Requirement >> Write out exactly the lines below starting at the one containing "Open Circulating Supply label info icon" and ending at the one containing "Where should I click to: Navigate". Omit every picture.

Task data >>
=== Section Start ===
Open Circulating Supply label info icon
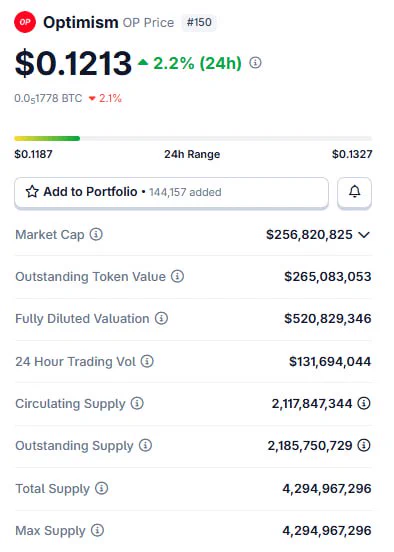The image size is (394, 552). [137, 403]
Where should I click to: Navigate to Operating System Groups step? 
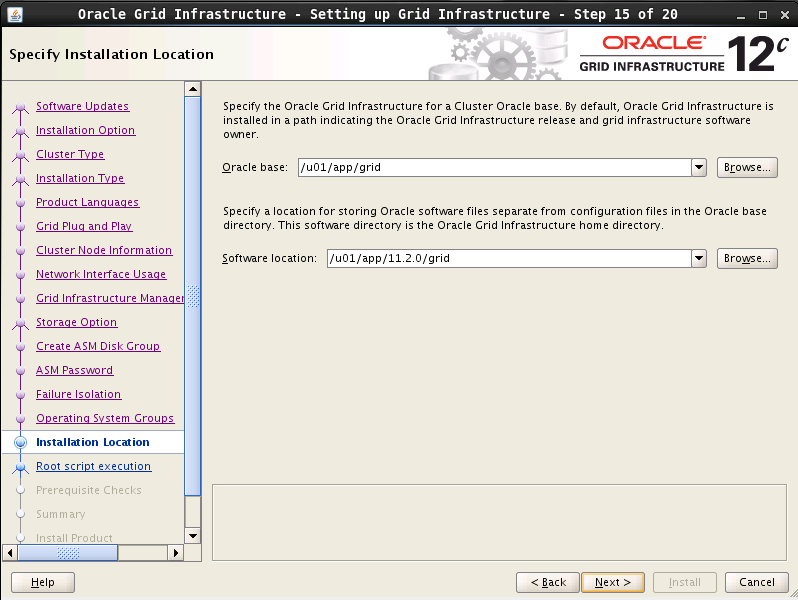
=== Section End ===
=== Section Start ===
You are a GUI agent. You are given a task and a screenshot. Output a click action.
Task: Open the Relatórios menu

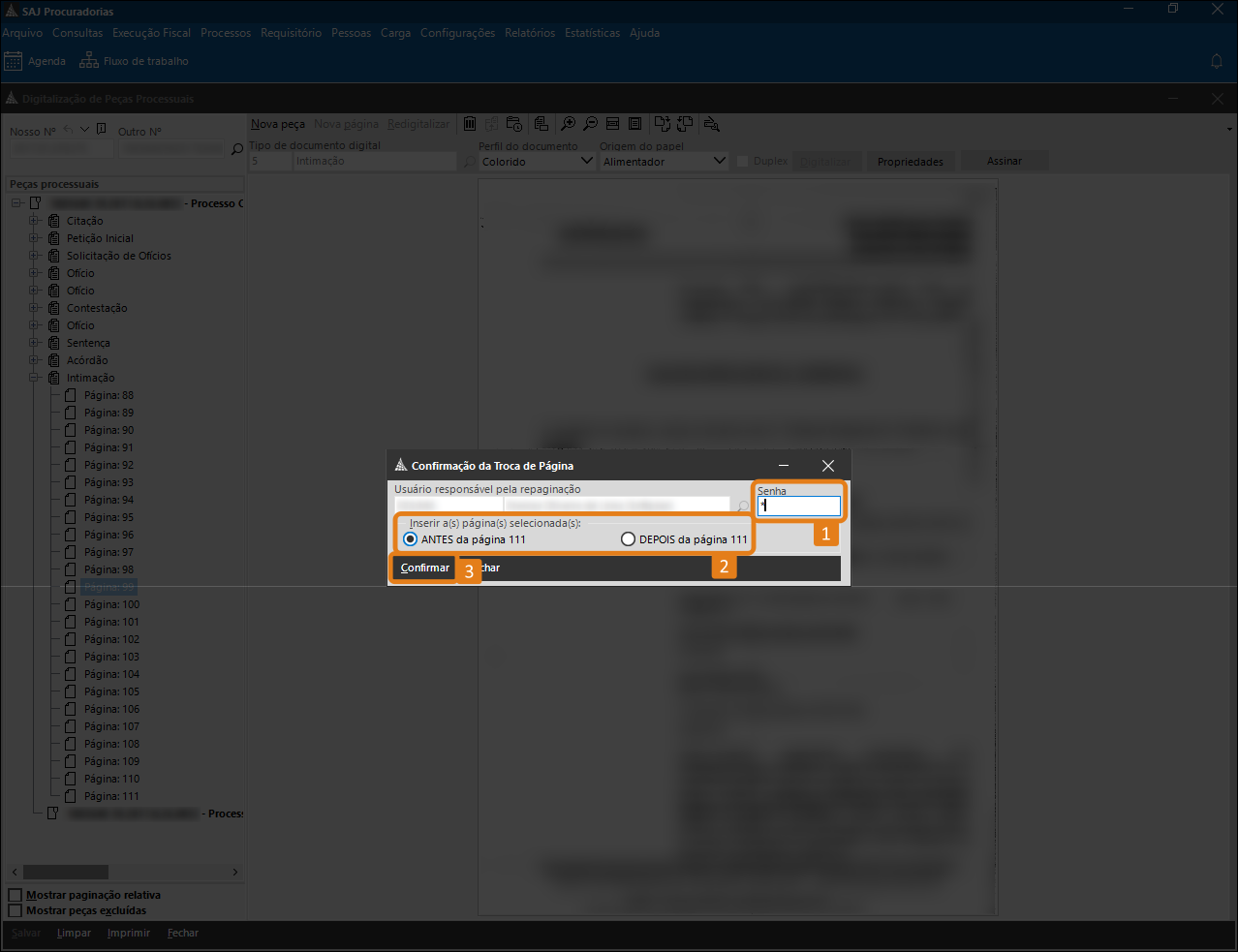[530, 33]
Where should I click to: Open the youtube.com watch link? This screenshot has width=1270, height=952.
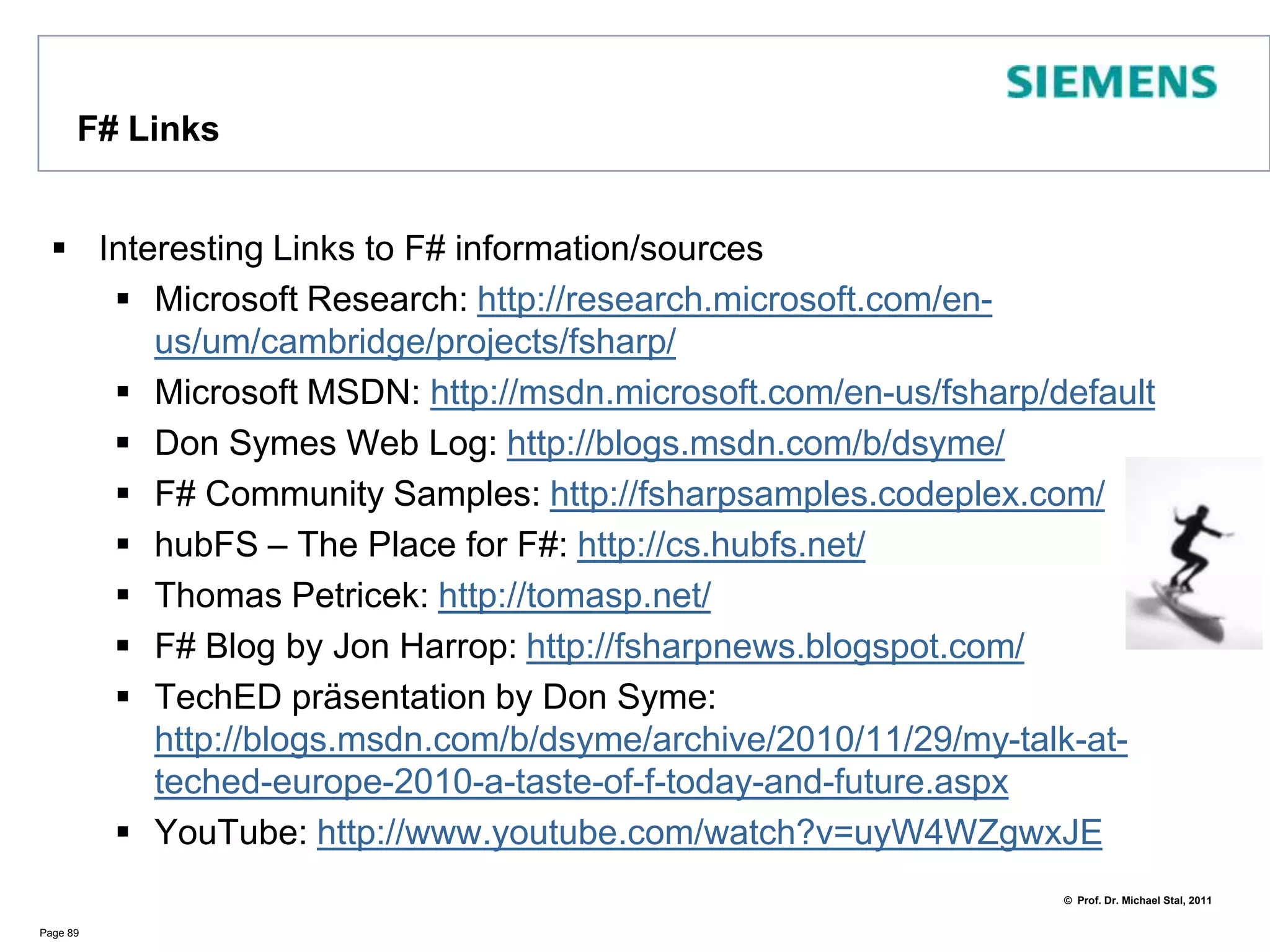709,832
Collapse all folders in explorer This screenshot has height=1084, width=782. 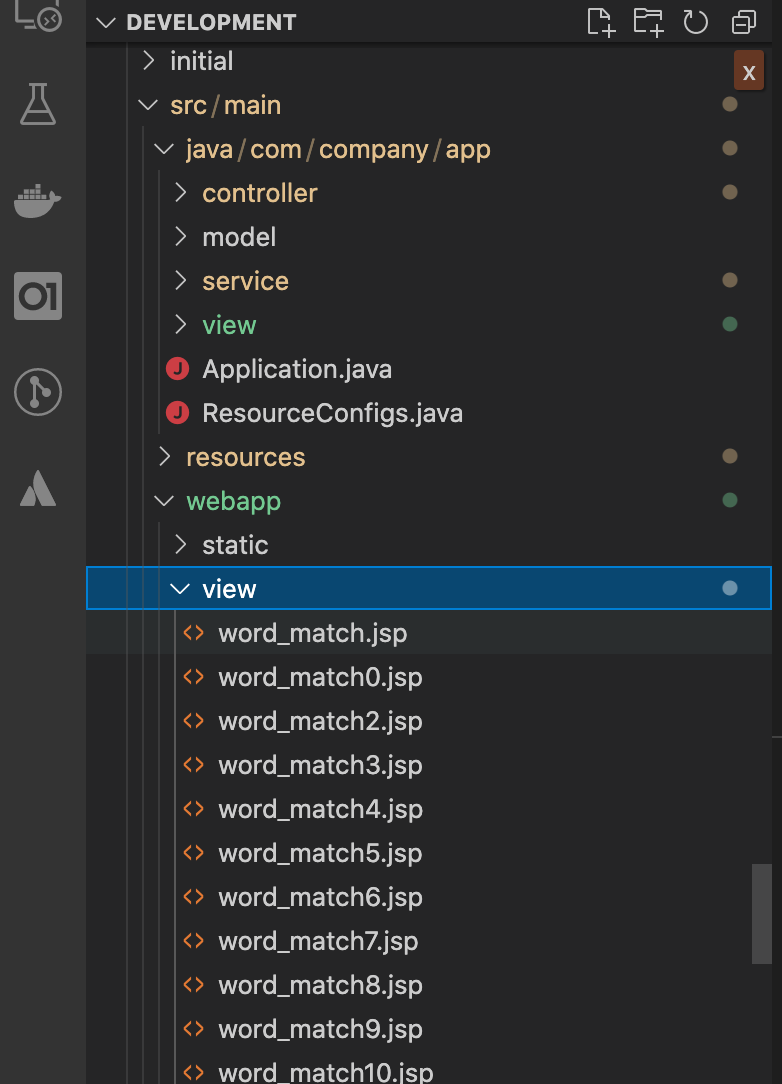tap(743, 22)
=== Section End ===
=== Section Start ===
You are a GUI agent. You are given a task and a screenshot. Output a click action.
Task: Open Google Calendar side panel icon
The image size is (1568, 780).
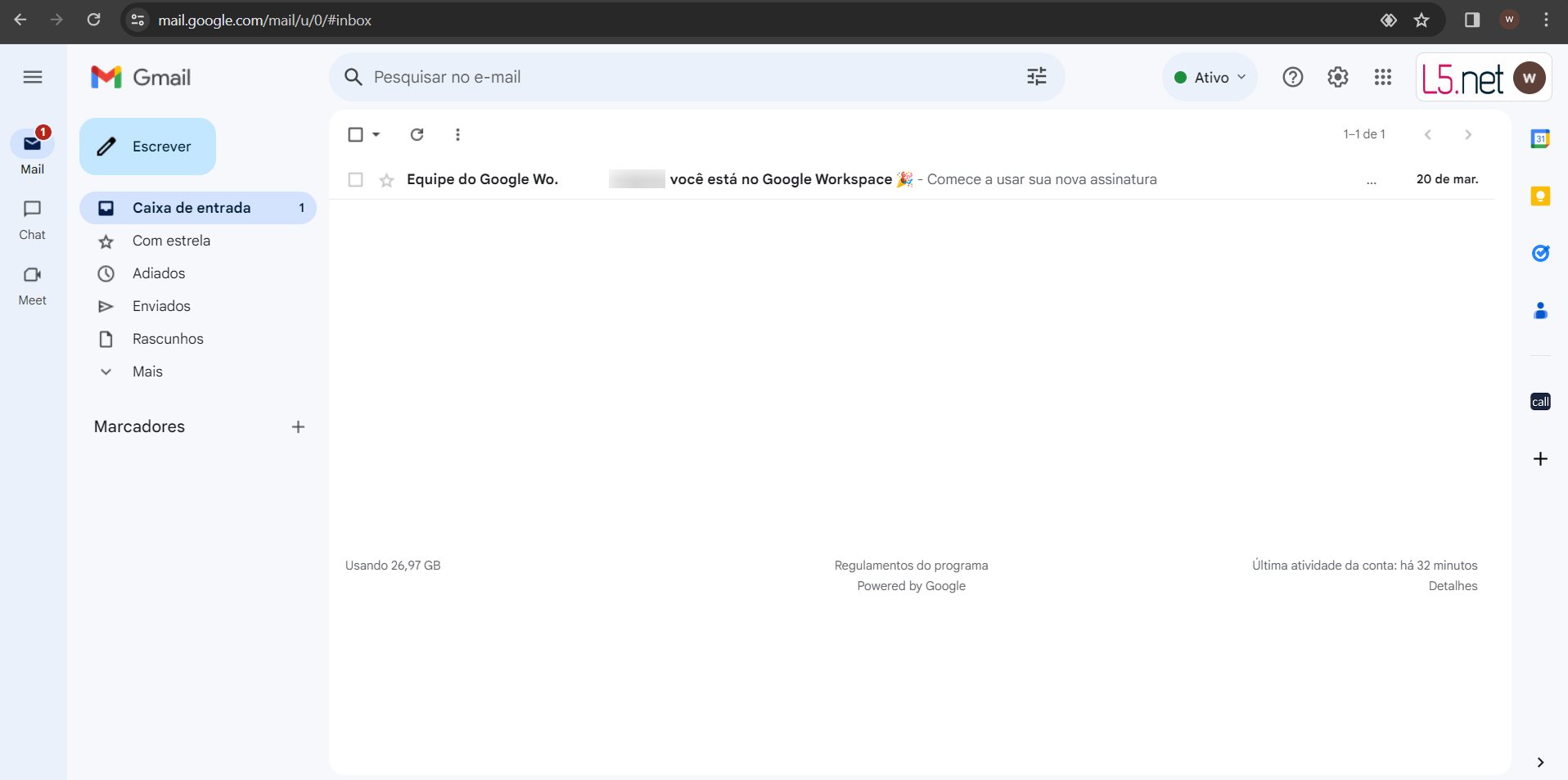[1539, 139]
=== Section End ===
Reply >>
Open Circulating Supply label info icon
The image size is (394, 552). [137, 403]
Where should I click to: Navigate to Operating System Groups step? 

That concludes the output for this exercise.